Fabious, Thadeous, and Courtney are later joined in their quest by the bloodthirsty warrioress, Isabel (Portman), who Thadeous can’t help but coveting much to Isabel’s cold bemusement. Isabel also has business to settle with Leezar as well, as Leezar’s three mothers butchered Isabel’s brothers. Not only that, but Isabel also belongs to a holy order of knights charged with the task of preventing evil wizards from fulfilling the ancient prophecy of blanking to make dragons.

Your Highness works so well because despite being a hysterical, outrageous, and fantasy-skewering comedy it never takes the gags too. The humor is much more in the realm of material like Monty Python or say Mel Brooks’ Young Frankenstein and Spaceballs though the material never really goes so far as breaking the fourth wall and showing the movie set and production crew like the latter. The story and humor always stay in the world in which it is firmly established and comes more from the situations and characters rather than just insterting random pop-culture references and lame lookalikes and imitators like the execrable spoofs from Friedberg and Seltzer. Your Highness actually addresses the sort of 800 lb. gorillas of fantasy movies without outright referencing or pointing at them, specifically in the form of poking at the rather homoerotic tone and nature of the male heroes of these stories seemingly at the same time contradictory to their macho heroics and apparent heterosexuality. While Fabious claims to love and want to marry a woman, his behavior appears to suggest swinging the other side as well.

The other thing that works about Your Highness is the action. As much as this is a comedy, it still wants to be a fantasy adventure as well. The production values, visuals, and action set pieces are all extremely well done and look polished and top notch. The movie has an R-rating and has no problem in showing it which is also refreshing so the action scenes don’t mind getting a little more outrageously bloody and gory. Your Highness reinforces the rules of the genre as much as it lampoons them and walks the line of the fence rather than completely going overboard.

The performances are all fantastic and apt. McBride is in top form here with his makeshift British accent which is right at home in this story. Franco, an underrated comedic performer in his own right, is more than able to work in tandem with McBride. The show-stealers are unequivocally Theroux as the villain Leezar and Hardiker as Courtney. I couldn’t get enough of Leezar who had the best lines and delivery of the movie. Damian Lewis, typically more of a dramatic performer, does a nice subtle turn here as the latently homosexual and agitated fellow knight of Fabious, Boremont.

Now that we have a movie like Your Highness, my hope and wish is that decent filmmakers won’t be so afraid about using fantasy and comedy together.
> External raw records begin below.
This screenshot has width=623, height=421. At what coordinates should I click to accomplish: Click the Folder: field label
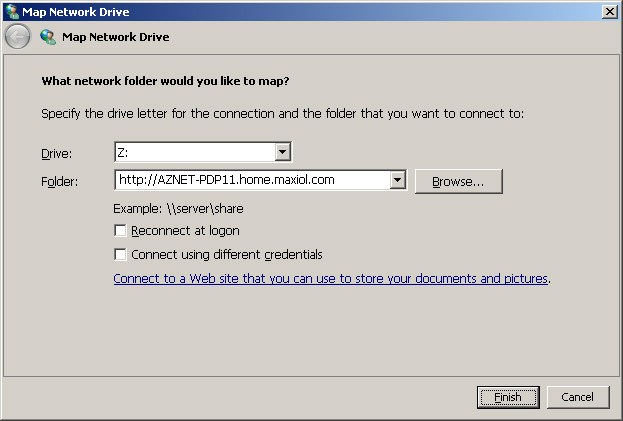pyautogui.click(x=61, y=181)
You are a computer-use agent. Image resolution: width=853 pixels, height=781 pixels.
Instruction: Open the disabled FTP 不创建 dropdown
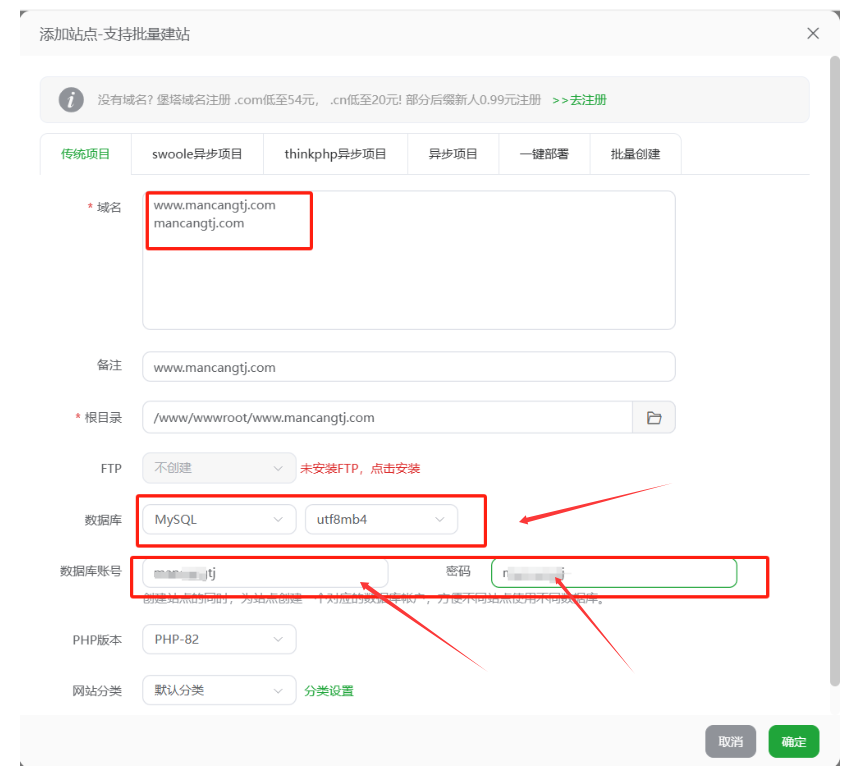tap(219, 468)
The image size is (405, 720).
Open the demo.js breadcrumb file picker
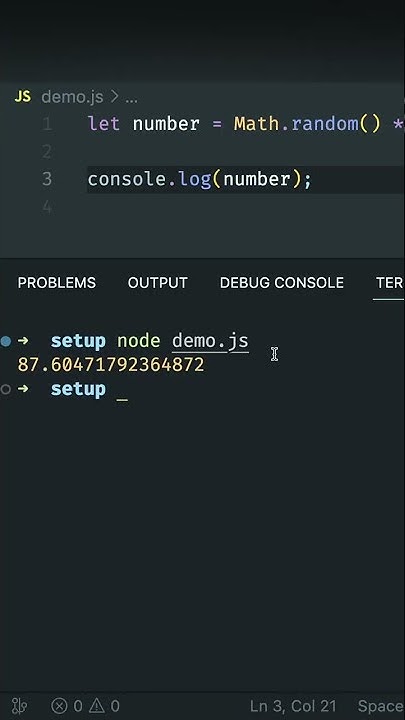72,97
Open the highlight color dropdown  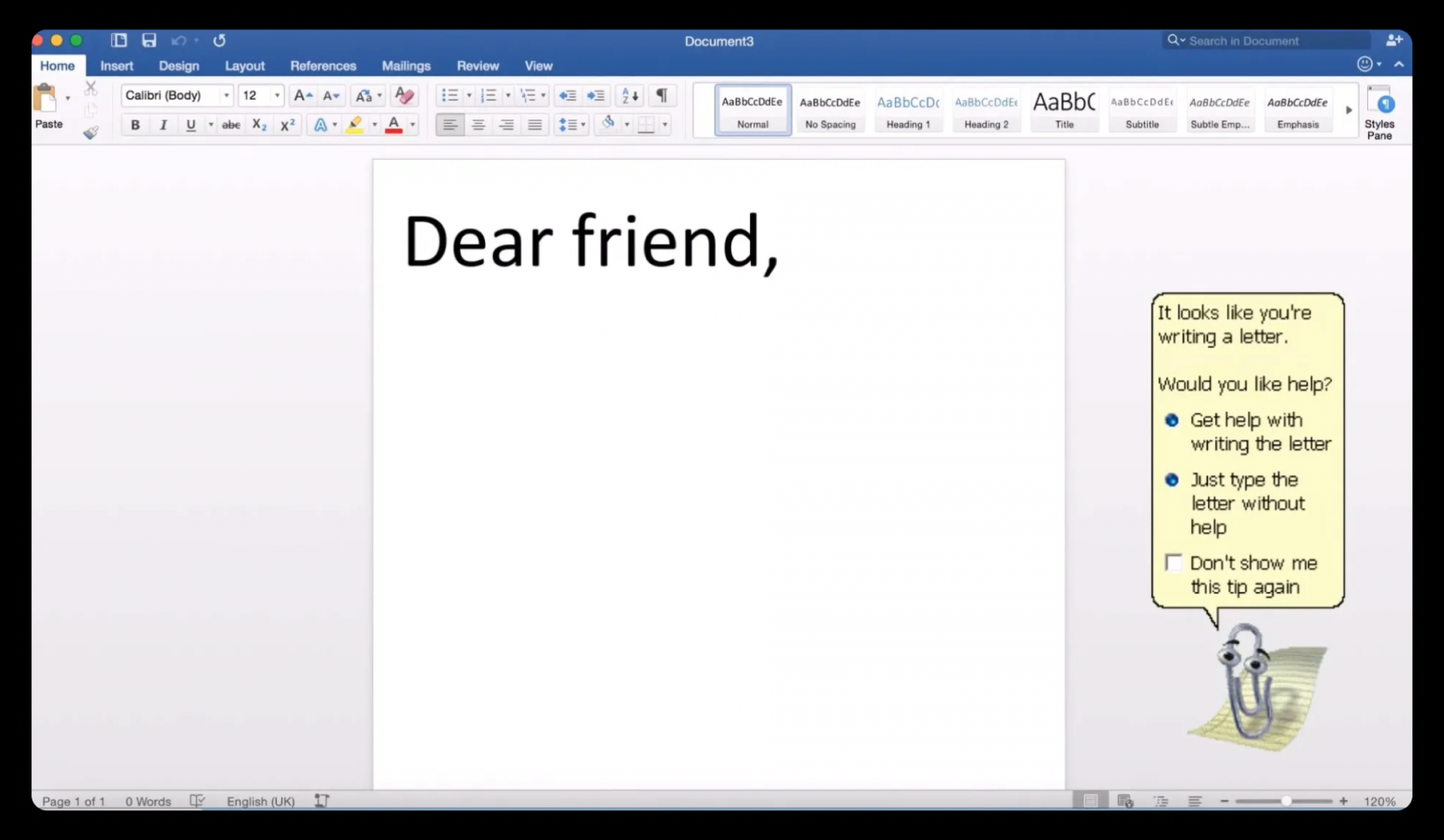pyautogui.click(x=374, y=125)
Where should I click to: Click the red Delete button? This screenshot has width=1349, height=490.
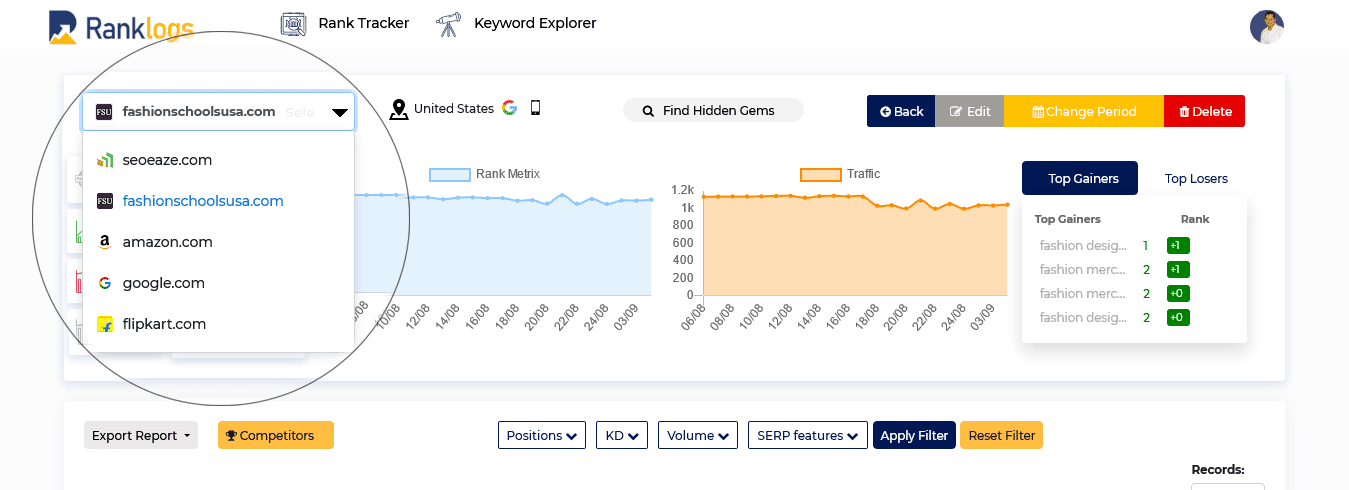coord(1205,111)
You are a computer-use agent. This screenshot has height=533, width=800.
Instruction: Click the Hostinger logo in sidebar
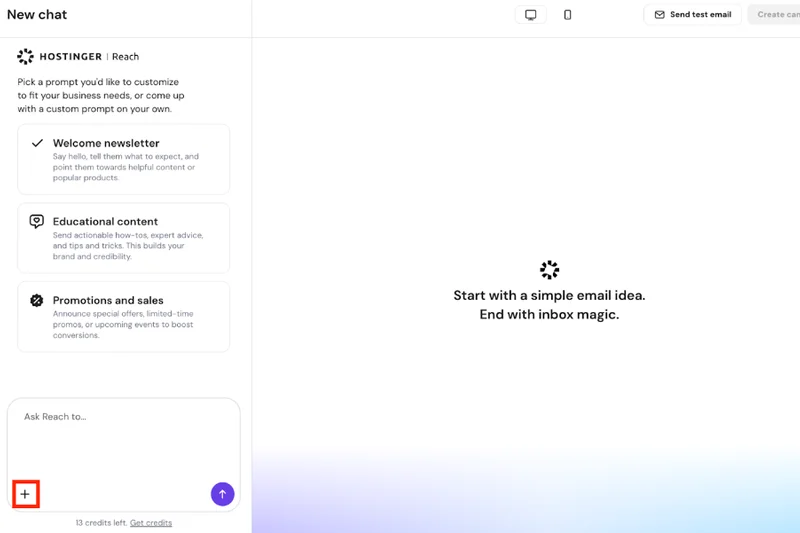coord(26,57)
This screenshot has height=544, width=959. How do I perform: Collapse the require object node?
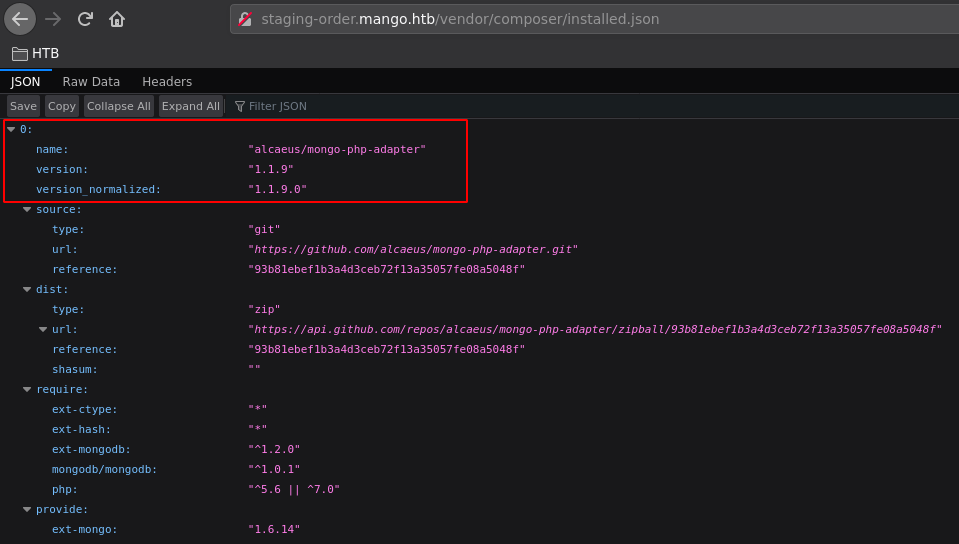coord(27,389)
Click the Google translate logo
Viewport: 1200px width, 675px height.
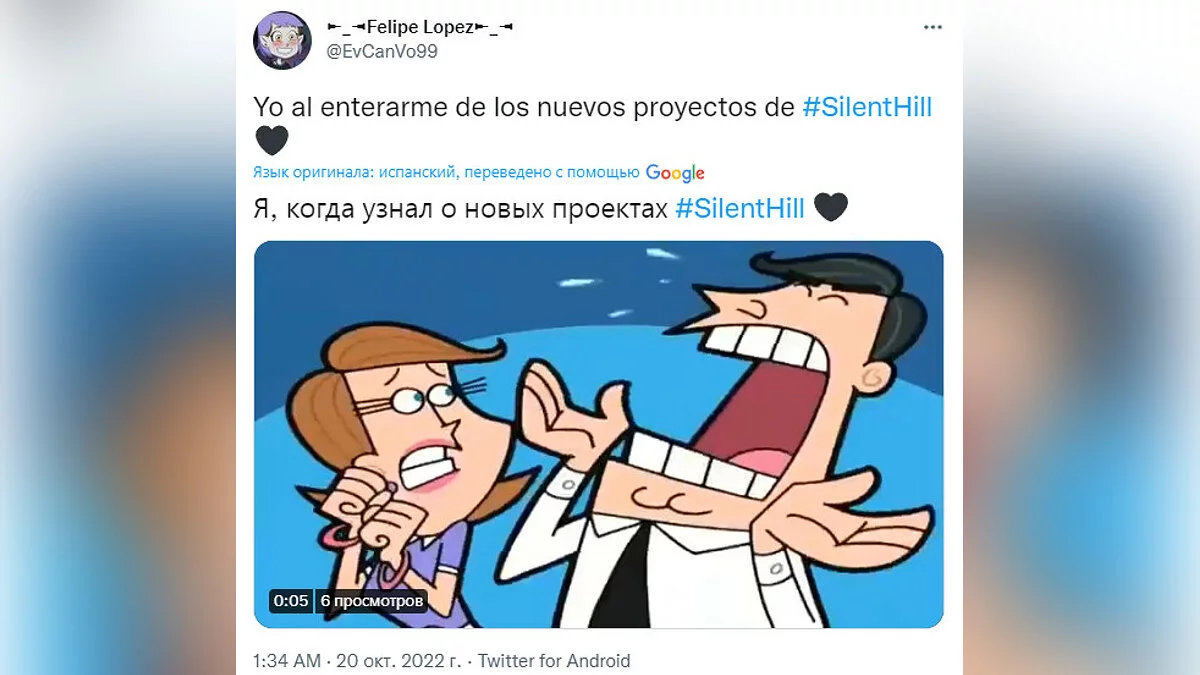click(675, 173)
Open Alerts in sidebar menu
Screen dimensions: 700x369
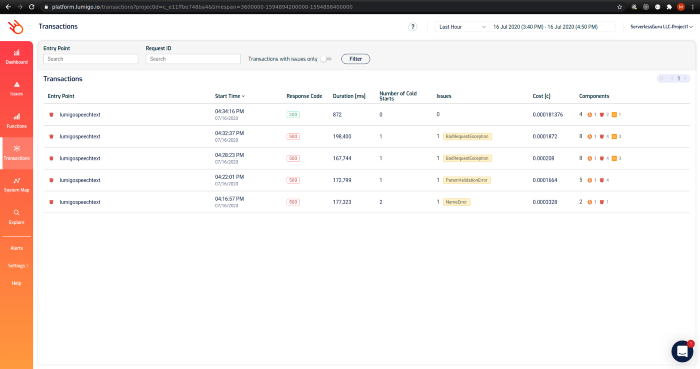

As much as I love fantasy, it’s still a genre rife for satire just as Monty Python has shown before in the ’70′s.

The 411: Besides the humor and compelling action sequences, Your Highness will also likely be the most quotable movie of the year. If there is any mark of a great movie, it is how quotable it will be later on, and Your Highness has that in spades. Your Highness delivers outrageous comedy and great action in a fantasy wrapping. Franco is not suited for the Academy Awards as this material is more up his alley. McBride is definitely starting to live up to the potential that Will Ferrell saw in him after he picked up The Foot Fist Way. I can also now forgive McBride for Land of The Lost, so use the momentum in good health Mr. Powers.